Yes, I am familiar with the report in question. This isn’t the first time you’ve reproduced this report, and as such, this will not be the first time I’ve addressed its content. In a nutshell, it is very clear that the first man attracted the suspicion of the police because he attempted to “persuade” two women to accompany him into a side alley. As for the other two men, it is likely that they attracted attention for similar reasons. No man would have been “arrested” or “taken into custody” purely for sharing physical similarities with a “suspect” described in an alleged witness account, and as such, you are clearly onto a very losing wicket when you claim that the other two suspects supposedly fitted the Astrakhan description and were arrested solely for that reason. Good luck to any copper who wanted to get that one through as a legitimate arrest: "you did nothing wrong, but you look slightly like Mr. Astrakhan". Nah.

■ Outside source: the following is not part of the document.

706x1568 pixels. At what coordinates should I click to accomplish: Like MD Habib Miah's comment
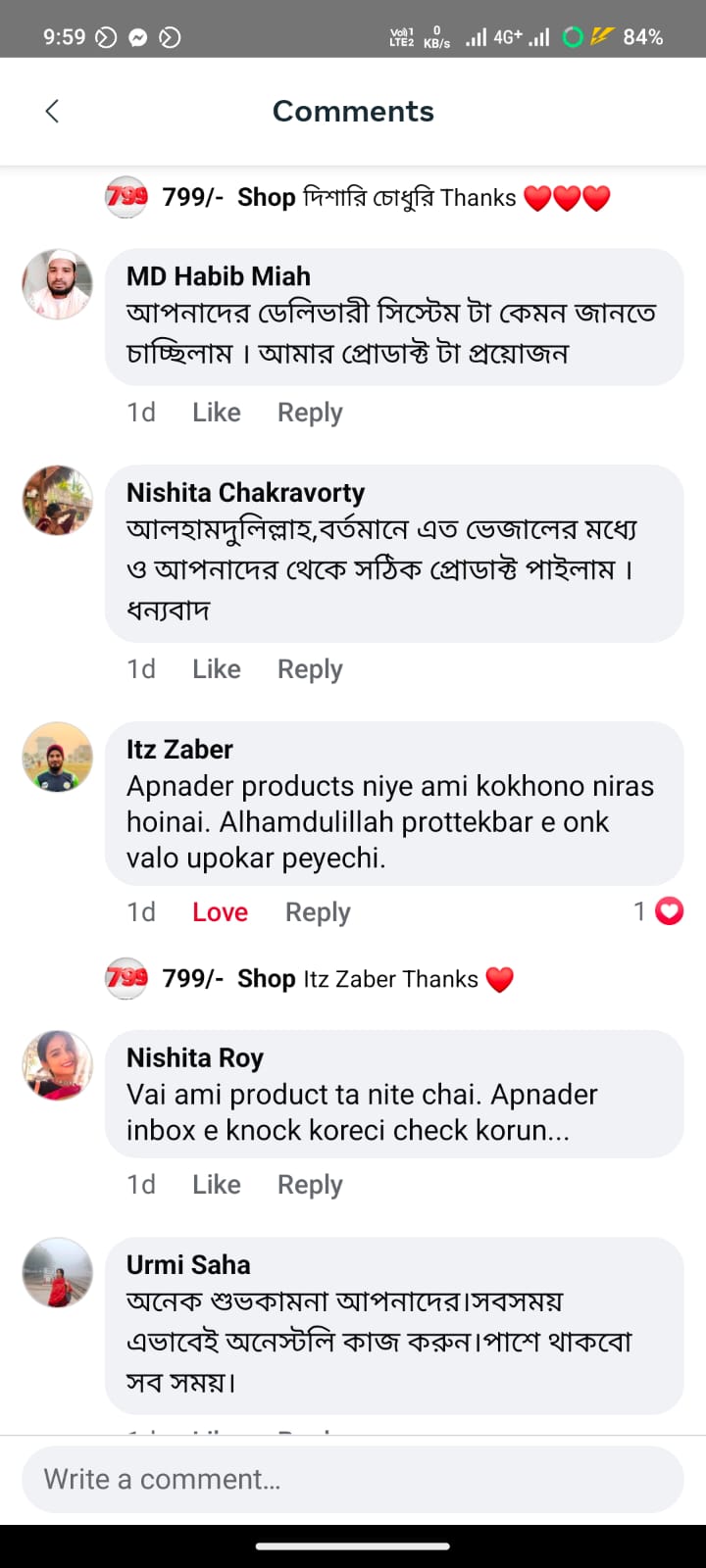coord(216,413)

I conjure them up only when strictly necessary, chiefly to offer them up as examples of witnesses who were considered to have given false witness accounts, and who were ultimately discredited for that reason. These two men were ostensibly investigated as witnesses only - never suspects - and they were discredited not because the police had procured proof positive to the effect that they were lying, mistaken, or elsewhere at the time of the murder, but because they were assumed by the police to have been lying.

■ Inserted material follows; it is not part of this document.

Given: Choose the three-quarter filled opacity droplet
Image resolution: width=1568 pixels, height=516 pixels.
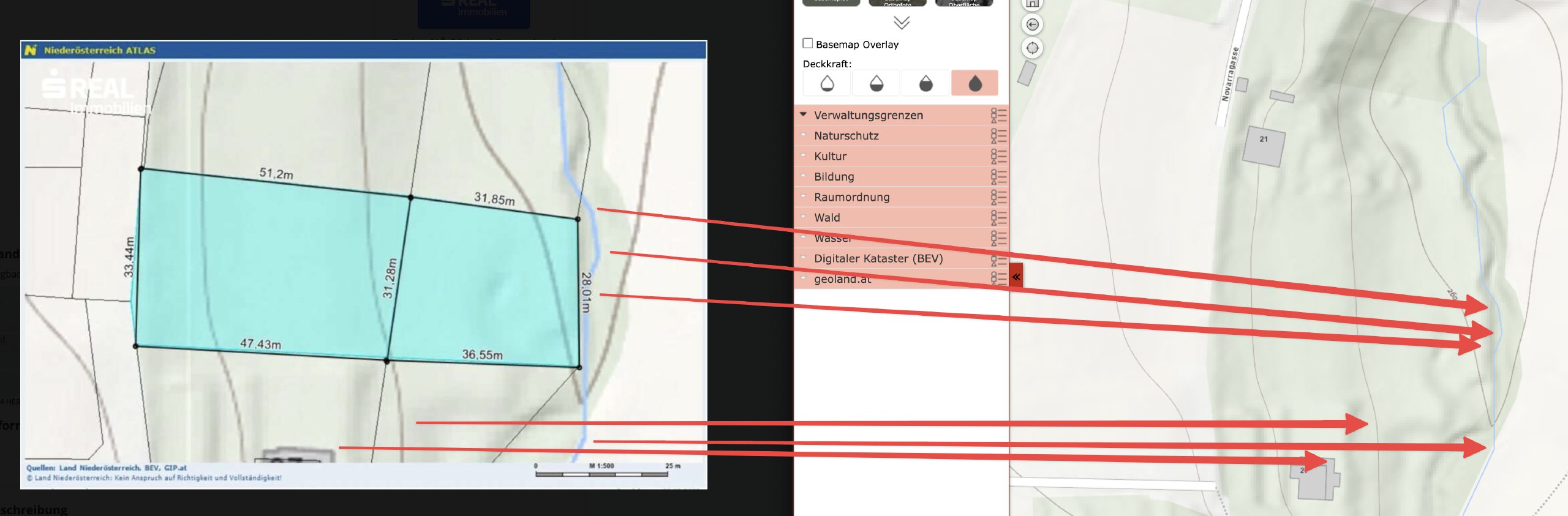Looking at the screenshot, I should point(925,83).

Next time you refer to the “checking” activities of the contemporary police, I want to see that crucial witness/suspect distinction properly acknowledged by you, please. If Packer and Violenia came to be treated as false witnesses only, despite being near the crime scene, there is simply no case for inferring that the 1888 police would have been more interested in Hutchinson as a suspect, who unlike the aforementioned pair, did not live in the same street in which the murders were committed.
It is clear that Hutchinson’s statement was “checked out” to some extent, since The Echo stated quite explicitly on the 13th November that a “reduced importance” had been attached to his account in light of “later investigations”. Significantly, however, these investigations clearly did not involve any consideration that Hutchinson might have been the killer, nor did they result in any proof positive that the account was either false or mistaken. The police discredited Hutchinson’s account on the basis of opinion only, just as Walter Dew did in the late 1930s.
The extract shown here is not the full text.